À ces deux conceptions de la nature se rattachent deux interprétations fort différentes du transformisme, selon que l’on reconnaît le progrès dans le travail de la nature ou qu’on ne le reconnaît pas. La différence est capitale. Pour les uns, l’évolution du monde est un travail purement mécanique, une forme de la nécessité physique et sans autre résultat que l’ordre momentané avec lequel peuvent coexister les formes actuellement existantes de l’être. Pour les autres, l’évolution est un travail intelligent par ses résultats, sinon par ses intentions, et bien qu’il s’exécute par des agens purement naturels, un travail dirigé vers le mieux et dont le vrai nom est progrès. C’est le sens dans lequel on peut interpréter le transformisme, tel qu’il nous apparaît dans Darwin, dans Hæckel et dans Herbert Spencer, Avec eux on est fort éloigné du hasard et de la nécessité brute. Les moyens sont mécaniques, le produit ne l’est pas, puisqu’il y a une amélioration continue et graduelle dans les types, dans les formes, dans les espèces, puisqu’il y a passage insensible et constant, par voie de sélection, du pire au moins mal et du moins mal au mieux. Conçu de cette façon, construit avec l’idée du progrès, le transformisme n’exclut, quoi qu’on en dise, ni l’idée de plan, ni la finalité. Il n’exclut que l’idée de hasard et celle de la nécessité aveugle.

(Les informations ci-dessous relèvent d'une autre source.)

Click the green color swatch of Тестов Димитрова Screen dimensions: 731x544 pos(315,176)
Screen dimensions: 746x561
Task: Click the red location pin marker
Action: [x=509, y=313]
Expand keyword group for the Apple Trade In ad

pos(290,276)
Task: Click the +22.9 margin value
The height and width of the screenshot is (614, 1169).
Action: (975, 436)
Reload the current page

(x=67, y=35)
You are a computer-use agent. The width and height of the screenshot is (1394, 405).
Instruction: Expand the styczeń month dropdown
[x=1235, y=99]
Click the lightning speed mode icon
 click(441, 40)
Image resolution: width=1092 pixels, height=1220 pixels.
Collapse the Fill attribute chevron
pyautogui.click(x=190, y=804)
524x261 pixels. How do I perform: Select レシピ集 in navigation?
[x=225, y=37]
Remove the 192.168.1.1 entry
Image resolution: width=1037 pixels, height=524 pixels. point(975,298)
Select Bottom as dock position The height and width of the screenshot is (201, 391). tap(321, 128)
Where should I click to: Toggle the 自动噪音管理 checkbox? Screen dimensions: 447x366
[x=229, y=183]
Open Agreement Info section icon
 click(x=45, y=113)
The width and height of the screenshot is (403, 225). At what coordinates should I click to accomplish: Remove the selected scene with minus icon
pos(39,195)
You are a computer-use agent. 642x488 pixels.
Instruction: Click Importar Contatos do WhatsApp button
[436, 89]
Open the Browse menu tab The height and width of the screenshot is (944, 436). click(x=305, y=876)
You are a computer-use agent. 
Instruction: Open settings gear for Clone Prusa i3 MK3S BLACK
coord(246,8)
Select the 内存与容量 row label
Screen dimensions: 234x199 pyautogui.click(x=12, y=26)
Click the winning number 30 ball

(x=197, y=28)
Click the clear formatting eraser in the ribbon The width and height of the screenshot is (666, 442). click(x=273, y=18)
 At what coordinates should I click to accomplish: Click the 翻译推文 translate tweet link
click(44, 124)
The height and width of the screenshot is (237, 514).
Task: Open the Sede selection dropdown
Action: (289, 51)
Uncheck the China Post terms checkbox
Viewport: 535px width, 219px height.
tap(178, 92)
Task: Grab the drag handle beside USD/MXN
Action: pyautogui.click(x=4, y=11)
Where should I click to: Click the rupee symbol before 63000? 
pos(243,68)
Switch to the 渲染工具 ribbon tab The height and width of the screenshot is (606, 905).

Qu’est-ce donc, en effet, que ce passage du pire au mieux, sans rétrogradation définitive, avec une lenteur infaillible et sûre d’opérations mécaniques qui semblent poursuivre un but, sinon la manifestation d’une idée directrice, ou si l’on aime mieux, d’une force secrète, d’un ressort de progrès déposé dans le premier atome, l’amenant à des combinaisons de plus en plus parfaites, de plus en plus élevées, quel que soit d’ailleurs l’ensemble des moyens physiques ou physiologiques, concurrence vitale, hérédité, influence des milieux, sélection naturelle, dont le résultat final est de tirer du chaos informe des élémens primitifs la figure du monde actuel et la série des mondes futurs?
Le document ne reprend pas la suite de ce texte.